======== Materials provided ========
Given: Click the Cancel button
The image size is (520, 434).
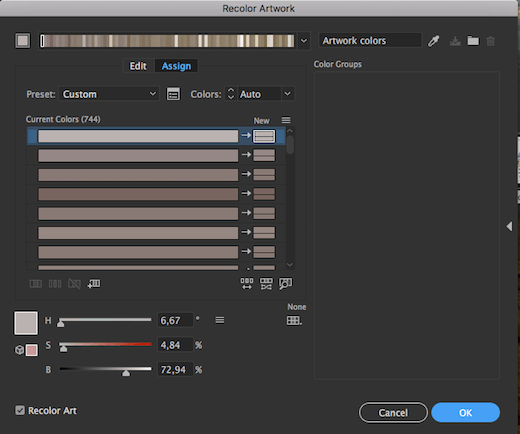Looking at the screenshot, I should pos(393,413).
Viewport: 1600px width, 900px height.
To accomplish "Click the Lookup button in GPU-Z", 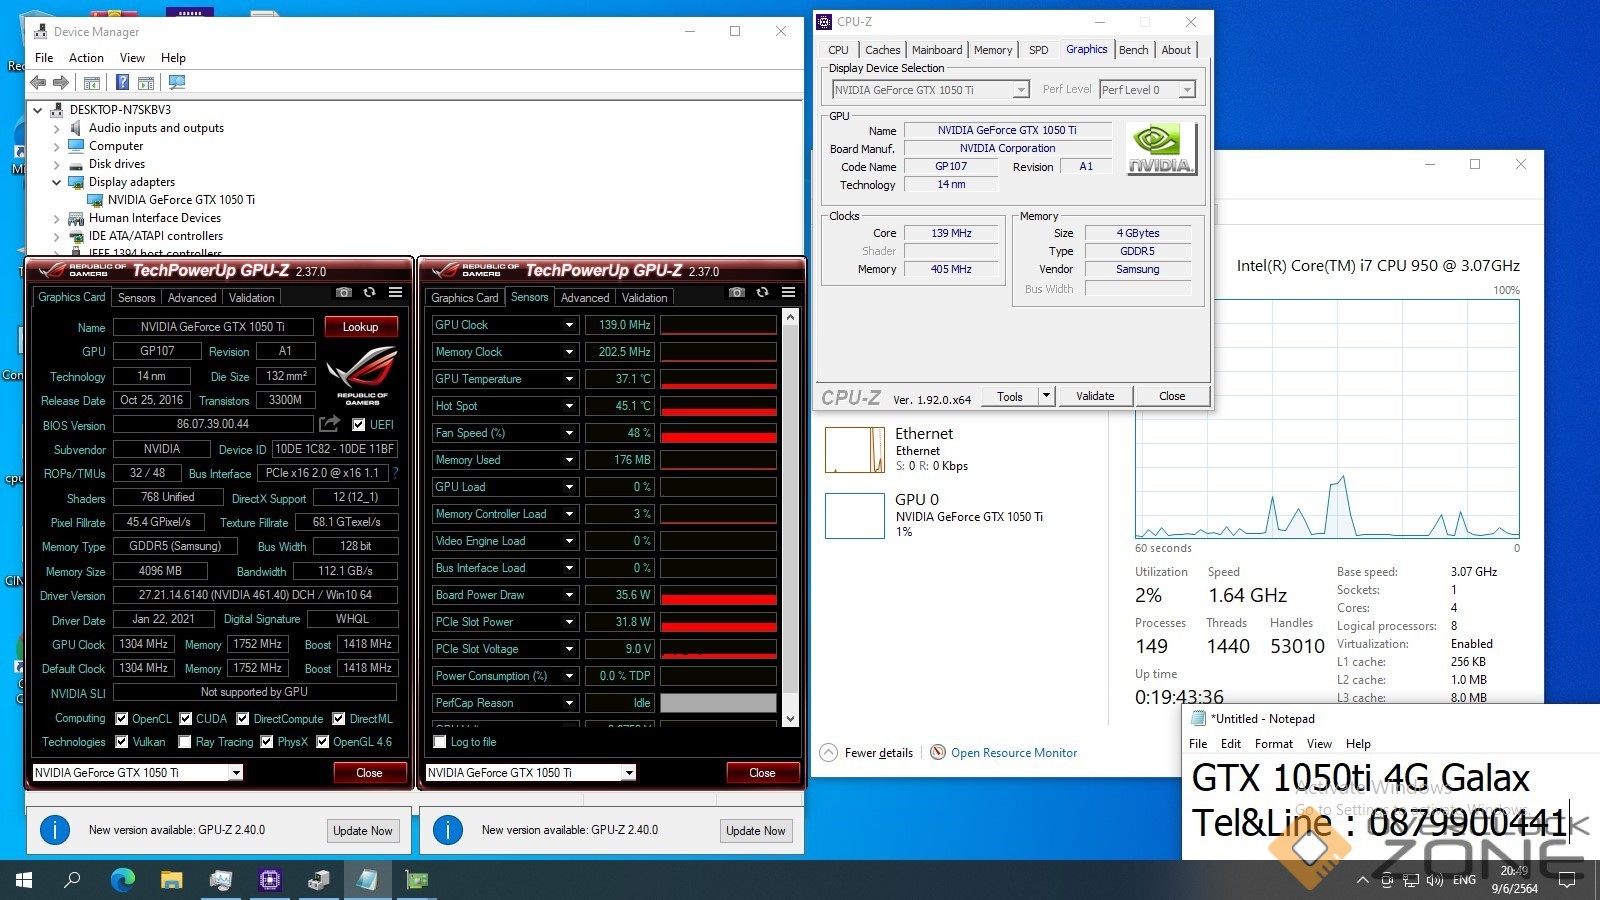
========
To do ▸ Write out every entry above exactly as it stands, minus the pictures.

Answer to the problem ▸
Given: Click the Cancel button
The image size is (520, 434).
Looking at the screenshot, I should pos(393,413).
Viewport: 1600px width, 900px height.
To accomplish "Click the Lookup button in GPU-Z", 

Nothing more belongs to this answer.